Against the background of the Napoleonic Wars Robinson did part-time military service at home as captain (1803), ultimately major (1814–1817) in the Northern Regiment of West Riding Yeomanry.

First political appointments
Robinson entered politics through a family connection. His mother's cousin, the third Earl of Hardwicke, Lord Lieutenant of Ireland, appointed him as his private secretary in 1804. Two years later Hardwicke secured for him the parliamentary seat of Carlow, a pocket borough near Dublin. In 1807 Robinson gave up the seat and was elected as MP for Ripon, close to his family home in Yorkshire.

In his first years in Parliament Robinson declined offers of junior ministerial posts, out of deference to his patron Hardwicke, who was an opponent of the Prime Minister, the Duke of Portland. However, the Foreign Secretary, George Canning, chose him as the secretary of Lord Pembroke's mission to Vienna, aimed at securing a new treaty of alliance between Britain and Austria. The mission was unsuccessful, but Robinson's reputation was not damaged, and, as his biographer E Royston Pike puts it, "as a good Tory [he was] given several small appointments in successive ministries." His political thinking was greatly influenced by Canning, but he became the protégé of Canning's rival Lord Castlereagh, who appointed him his under-secretary at the War Office in May 1809. When Castlereagh resigned from the government in October, unwilling to serve under the new Prime Minister, Spencer Perceval, Robinson resigned with him. In June 1810 he accepted office as a member of the Admiralty board. At the time of Perceval's assassination early in 1812, he was absent from parliament ostensibly on militia duties in Yorkshire.

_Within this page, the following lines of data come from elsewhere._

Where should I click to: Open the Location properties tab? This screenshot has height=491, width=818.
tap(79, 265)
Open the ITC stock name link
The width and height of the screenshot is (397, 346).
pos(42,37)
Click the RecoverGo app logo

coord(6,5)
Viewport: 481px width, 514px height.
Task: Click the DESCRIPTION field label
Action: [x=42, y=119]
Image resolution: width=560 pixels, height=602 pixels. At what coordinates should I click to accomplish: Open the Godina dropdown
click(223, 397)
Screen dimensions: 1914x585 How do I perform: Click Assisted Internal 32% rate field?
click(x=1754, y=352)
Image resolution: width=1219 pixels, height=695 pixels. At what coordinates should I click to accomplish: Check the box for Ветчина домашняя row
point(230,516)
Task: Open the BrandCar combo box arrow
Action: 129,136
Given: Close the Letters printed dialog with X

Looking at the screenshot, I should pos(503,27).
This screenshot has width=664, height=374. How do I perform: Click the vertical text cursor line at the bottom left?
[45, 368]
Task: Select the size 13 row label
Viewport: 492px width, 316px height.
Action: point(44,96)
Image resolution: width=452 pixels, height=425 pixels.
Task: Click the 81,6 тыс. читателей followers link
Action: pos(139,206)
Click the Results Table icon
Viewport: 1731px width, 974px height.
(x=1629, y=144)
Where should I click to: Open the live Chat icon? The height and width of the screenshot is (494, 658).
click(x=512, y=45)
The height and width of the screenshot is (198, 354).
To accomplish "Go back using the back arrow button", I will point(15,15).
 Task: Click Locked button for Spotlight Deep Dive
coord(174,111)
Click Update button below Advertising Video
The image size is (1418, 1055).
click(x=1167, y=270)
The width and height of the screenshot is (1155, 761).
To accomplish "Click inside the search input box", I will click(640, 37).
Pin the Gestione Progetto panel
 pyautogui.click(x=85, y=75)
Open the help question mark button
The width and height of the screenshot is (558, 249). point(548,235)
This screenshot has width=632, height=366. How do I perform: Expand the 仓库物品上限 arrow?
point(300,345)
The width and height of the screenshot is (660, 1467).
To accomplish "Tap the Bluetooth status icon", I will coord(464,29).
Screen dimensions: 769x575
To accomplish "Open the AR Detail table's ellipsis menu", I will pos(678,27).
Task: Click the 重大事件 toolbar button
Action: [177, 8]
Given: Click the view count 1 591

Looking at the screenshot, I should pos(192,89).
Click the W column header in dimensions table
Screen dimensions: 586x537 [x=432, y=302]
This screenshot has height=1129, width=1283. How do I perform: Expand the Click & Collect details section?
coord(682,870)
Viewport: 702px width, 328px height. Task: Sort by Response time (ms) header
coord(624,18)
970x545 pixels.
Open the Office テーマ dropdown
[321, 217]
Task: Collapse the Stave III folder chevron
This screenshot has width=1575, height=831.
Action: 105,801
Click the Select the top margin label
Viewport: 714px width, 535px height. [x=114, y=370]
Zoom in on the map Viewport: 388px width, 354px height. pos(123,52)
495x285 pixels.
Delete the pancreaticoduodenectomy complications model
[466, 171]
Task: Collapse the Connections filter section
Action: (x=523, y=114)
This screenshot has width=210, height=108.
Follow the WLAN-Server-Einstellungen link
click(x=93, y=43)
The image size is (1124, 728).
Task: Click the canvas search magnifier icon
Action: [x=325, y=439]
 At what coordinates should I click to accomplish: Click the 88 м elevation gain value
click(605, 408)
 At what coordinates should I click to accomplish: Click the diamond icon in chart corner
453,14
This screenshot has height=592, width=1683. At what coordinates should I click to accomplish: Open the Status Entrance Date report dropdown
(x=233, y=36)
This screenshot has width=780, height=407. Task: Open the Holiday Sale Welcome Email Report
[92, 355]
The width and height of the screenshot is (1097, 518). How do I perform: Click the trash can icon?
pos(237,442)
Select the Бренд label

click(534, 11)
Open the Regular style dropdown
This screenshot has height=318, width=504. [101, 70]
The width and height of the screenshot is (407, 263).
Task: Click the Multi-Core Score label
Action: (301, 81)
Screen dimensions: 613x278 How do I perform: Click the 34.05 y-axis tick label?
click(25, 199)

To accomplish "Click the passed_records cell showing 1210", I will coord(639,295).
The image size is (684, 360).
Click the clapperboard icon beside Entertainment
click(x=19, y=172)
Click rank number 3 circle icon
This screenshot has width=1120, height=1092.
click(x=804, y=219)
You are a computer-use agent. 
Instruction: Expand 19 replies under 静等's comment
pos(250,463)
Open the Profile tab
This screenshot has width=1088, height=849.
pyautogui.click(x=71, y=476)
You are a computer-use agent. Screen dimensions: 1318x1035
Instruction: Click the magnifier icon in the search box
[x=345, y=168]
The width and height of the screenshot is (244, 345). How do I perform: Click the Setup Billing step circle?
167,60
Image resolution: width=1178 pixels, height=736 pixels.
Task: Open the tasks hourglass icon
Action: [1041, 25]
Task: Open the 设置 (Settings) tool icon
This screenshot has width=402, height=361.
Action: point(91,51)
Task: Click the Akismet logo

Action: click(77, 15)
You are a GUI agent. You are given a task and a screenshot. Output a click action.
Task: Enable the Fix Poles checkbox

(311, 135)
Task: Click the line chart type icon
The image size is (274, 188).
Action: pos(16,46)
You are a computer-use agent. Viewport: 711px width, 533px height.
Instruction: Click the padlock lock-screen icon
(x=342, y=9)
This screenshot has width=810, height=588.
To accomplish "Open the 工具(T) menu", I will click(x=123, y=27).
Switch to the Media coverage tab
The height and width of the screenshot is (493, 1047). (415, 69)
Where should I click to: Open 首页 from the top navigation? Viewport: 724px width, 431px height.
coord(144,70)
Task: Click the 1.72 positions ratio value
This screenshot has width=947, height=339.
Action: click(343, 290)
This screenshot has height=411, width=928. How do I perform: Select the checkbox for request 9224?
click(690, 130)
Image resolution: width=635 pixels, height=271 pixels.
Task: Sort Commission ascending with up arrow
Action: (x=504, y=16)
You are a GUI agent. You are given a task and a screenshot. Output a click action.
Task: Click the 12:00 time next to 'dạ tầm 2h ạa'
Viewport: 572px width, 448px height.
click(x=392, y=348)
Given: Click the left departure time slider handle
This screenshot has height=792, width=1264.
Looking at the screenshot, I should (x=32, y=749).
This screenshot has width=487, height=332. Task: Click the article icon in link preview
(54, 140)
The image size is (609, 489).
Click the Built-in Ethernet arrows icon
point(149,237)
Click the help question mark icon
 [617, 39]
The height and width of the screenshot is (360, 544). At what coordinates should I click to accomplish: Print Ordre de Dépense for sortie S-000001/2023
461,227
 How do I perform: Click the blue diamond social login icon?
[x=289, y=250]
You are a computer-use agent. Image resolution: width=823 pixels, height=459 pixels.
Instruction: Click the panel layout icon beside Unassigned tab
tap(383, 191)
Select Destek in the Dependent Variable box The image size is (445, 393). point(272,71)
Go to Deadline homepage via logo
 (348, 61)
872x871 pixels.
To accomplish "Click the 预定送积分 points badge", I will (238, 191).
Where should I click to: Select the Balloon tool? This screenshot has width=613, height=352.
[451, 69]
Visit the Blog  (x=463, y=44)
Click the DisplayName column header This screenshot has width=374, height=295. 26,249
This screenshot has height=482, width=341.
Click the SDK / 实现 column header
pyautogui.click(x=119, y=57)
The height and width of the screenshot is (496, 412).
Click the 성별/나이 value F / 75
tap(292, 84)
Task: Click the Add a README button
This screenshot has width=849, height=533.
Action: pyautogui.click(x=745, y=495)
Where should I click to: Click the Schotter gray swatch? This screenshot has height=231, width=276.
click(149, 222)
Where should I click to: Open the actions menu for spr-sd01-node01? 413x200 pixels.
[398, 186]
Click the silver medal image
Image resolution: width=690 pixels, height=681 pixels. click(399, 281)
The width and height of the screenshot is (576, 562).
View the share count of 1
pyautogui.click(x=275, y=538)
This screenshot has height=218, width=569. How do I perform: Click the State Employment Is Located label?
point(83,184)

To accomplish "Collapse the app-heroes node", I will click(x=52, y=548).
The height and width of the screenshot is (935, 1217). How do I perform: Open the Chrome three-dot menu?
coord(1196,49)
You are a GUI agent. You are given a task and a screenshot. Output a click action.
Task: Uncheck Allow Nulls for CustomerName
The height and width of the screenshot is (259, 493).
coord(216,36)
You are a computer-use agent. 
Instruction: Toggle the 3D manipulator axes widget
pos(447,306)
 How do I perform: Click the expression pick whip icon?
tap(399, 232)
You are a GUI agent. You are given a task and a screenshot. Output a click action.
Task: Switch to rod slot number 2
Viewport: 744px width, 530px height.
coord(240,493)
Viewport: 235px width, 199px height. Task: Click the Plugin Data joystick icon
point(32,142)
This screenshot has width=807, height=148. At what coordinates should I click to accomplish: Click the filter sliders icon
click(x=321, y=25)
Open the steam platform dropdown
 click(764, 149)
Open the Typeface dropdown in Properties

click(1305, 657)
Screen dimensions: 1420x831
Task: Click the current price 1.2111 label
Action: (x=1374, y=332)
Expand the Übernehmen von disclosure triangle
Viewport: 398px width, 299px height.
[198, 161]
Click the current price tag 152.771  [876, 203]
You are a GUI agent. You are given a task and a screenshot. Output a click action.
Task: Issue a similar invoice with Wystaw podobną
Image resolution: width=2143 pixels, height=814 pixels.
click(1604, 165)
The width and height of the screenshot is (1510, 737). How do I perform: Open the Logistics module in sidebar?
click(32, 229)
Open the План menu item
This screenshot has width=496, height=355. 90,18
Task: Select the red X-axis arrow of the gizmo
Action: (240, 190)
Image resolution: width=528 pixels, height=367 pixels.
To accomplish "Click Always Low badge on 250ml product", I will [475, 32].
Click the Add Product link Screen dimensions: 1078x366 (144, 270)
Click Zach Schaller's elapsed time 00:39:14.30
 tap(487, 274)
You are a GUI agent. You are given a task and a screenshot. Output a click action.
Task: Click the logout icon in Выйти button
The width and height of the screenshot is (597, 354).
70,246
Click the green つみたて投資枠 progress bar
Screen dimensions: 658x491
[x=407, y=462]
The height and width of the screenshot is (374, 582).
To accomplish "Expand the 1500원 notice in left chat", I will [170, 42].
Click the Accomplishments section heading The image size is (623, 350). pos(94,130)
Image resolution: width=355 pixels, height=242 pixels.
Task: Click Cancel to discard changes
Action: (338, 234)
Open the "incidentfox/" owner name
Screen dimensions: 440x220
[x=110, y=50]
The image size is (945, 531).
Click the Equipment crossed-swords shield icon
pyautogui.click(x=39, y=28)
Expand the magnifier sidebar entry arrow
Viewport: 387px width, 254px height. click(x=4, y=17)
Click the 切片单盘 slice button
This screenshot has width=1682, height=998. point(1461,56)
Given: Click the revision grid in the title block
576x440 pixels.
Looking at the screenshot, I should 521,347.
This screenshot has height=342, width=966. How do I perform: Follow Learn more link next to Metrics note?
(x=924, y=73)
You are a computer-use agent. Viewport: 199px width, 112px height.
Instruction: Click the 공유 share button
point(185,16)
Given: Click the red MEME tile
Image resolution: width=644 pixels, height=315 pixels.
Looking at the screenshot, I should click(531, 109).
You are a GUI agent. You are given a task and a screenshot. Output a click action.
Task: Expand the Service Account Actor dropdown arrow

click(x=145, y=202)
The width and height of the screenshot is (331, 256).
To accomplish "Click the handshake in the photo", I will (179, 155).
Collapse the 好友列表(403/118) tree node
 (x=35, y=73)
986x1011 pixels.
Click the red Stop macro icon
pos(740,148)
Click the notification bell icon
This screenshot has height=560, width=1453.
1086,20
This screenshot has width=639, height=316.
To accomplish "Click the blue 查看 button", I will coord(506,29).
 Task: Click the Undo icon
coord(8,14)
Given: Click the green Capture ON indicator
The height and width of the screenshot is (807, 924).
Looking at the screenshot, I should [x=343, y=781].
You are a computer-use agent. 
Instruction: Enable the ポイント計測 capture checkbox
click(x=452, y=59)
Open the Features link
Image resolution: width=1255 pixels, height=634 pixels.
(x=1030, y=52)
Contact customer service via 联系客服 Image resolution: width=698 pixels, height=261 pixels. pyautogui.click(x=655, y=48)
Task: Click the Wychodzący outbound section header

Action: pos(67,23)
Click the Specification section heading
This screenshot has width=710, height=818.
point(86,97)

He was made a Privy Counsellor in August 1812,

In 1814 Robinson married Lady Sarah Albinia Louisa Hobart (1793–1867), daughter of the 4th Earl of Buckinghamshire, and first cousin to Castlereagh's wife. There were three children of the marriage, only one of whom survived to adulthood:
 Hobart Frederick Robinson (September 1816)
 Eleanor Henrietta Robinson (31 October 1826)
 George Frederick Samuel Robinson, 1st Marquess of Ripon (24 October 1827 – 9 July 1909)

Robinson served under Lord Liverpool as Vice-President of the Board of Trade between 1812 and 1818, and as joint-Paymaster of the Forces between 1813 and 1817, from which position he sponsored the Corn Laws of 1815. Robinson's Corn Importation Bill, successfully presented to Parliament in February 1815, was a protectionist measure, imposing minimum prices for imported wheat and other grains. The historian Gregor Dallas writes:

The Corn Laws made the price of wheat artificially high, to the benefit of the landed classes and the detriment of the working classes. While the Bill was going through Parliament Robinson's London house in Old Burlington Street was frequently attacked by angry citizens; in one such attack the railings outside the house were ripped out, the front door smashed open, paintings ripped, and furniture thrown out of the window. In another attack two people were shot, one of them fatally. Describing the incident to the House of Commons Robinson was moved to tears, showing, as the biographer P J Jupp put it, "a propensity under stress which was to earn him the first of several nicknames, in this case the Blubberer".

Cabinet minister

In 1818 Robinson entered the cabinet as President of the Board of Trade and Treasurer of the Navy, under the premiership of Lord Liverpool. In 1823 he succeeded Nicholas Vansittart as Chancellor of the Exchequer. The historian Richard Helmstadter writes:

Robinson served as Chancellor for four years, and was regarded as a success in the post. The public finances were in good order, with a revenue surplus for the first three years of his chancellorship. He cut taxes and made grants to house the Royal Library in the British Museum and to buy the Angerstein Collection for the National Gallery. Jupp writes, "These achievements, together with his support for Catholic relief and the abolition of slavery, led to his being regarded as one of the most liberal members of the government and to two more nicknames – 'Prosperity Robinson' and 'Goody'." Robinson's last year at the Treasury was overshadowed by a run on the banks, caused by the collapse of the City of London bankers Pole Thornton and Co. Robinson was not blamed for the collapse, but his measures to mitigate the crisis were widely seen as half-hearted.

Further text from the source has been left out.